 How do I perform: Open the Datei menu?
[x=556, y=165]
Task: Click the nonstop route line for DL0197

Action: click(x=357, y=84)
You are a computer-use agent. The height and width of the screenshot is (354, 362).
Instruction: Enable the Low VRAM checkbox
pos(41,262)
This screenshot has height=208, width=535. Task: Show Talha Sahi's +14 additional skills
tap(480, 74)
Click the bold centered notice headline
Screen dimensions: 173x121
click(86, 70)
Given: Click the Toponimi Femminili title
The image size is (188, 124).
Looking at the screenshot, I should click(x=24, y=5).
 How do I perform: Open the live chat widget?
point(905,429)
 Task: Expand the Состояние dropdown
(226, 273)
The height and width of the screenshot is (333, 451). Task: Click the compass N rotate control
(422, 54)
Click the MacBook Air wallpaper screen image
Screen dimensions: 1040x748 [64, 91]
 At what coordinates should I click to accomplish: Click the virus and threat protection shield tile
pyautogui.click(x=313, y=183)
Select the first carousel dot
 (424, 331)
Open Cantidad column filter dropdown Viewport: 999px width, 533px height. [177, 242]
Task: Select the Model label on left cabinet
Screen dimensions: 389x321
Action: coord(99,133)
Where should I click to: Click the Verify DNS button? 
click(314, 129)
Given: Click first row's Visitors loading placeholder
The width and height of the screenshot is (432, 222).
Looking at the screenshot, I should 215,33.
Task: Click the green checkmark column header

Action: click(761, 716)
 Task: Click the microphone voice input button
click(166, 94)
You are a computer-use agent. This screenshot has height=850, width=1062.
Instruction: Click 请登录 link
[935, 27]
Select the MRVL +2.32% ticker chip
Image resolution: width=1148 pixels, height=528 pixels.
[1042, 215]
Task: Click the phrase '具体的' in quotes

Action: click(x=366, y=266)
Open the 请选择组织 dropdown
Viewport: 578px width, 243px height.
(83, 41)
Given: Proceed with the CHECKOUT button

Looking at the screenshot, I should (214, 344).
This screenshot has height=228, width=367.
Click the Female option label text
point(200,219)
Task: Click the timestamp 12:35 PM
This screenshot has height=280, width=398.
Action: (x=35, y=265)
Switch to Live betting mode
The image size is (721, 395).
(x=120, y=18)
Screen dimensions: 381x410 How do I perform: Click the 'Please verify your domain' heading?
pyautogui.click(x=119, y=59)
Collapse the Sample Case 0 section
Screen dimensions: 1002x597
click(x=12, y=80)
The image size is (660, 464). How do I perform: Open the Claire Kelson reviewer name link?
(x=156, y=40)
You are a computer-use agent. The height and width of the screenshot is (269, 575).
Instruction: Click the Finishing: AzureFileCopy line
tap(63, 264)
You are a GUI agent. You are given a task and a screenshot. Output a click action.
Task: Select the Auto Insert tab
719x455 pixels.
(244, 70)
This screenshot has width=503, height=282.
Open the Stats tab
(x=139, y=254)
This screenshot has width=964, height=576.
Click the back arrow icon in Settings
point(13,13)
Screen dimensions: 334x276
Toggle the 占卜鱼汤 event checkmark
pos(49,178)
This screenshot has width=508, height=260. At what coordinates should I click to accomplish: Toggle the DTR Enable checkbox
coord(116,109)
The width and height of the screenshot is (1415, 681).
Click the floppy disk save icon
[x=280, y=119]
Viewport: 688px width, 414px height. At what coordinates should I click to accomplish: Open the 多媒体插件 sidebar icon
☆ ☆ ☆ ☆
The expected reply is a number only, the tally of lines in the data where the word "agent" is found.

■ **Answer box**: 4